── Dataset excerpts

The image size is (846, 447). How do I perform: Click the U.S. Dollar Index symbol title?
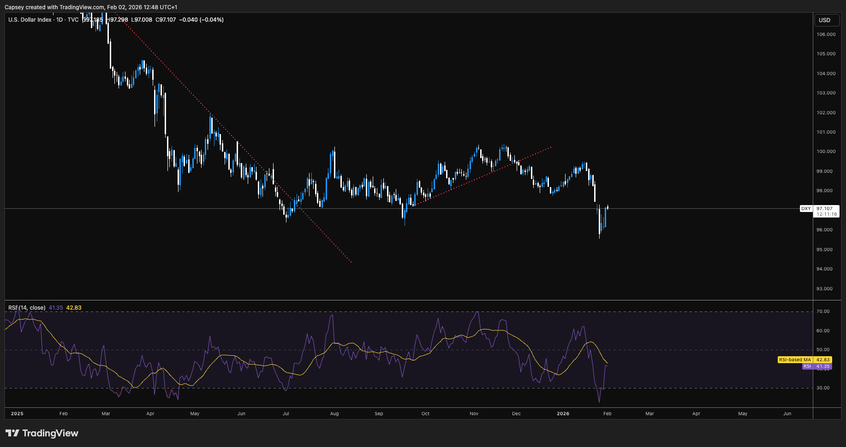30,20

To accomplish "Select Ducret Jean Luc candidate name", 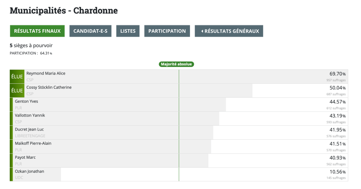I will (x=29, y=130).
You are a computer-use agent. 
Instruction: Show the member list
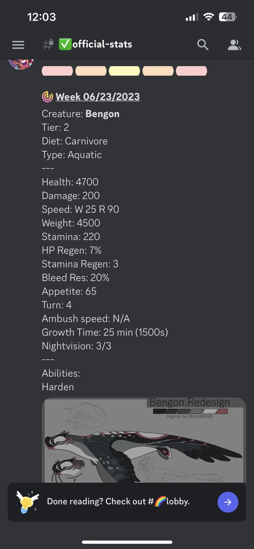(234, 44)
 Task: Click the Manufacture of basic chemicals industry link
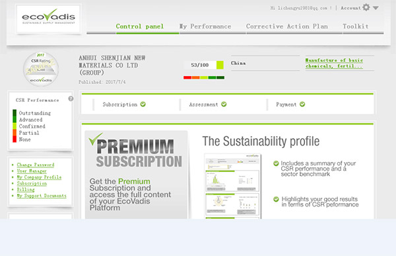click(334, 63)
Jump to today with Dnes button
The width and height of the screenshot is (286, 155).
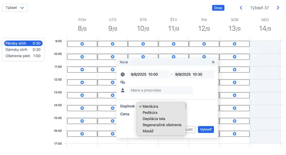point(218,8)

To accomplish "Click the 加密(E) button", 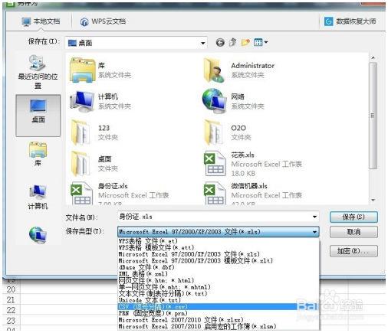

────

Exercise prompt:
Please reproduce, word for word, only the lines from the line that holds "The width and" through the final line of the entries above, omitting any pictures.

Exercise result:
The width and height of the screenshot is (286, 155).
point(218,8)

To accomplish "Click the 加密(E) button", 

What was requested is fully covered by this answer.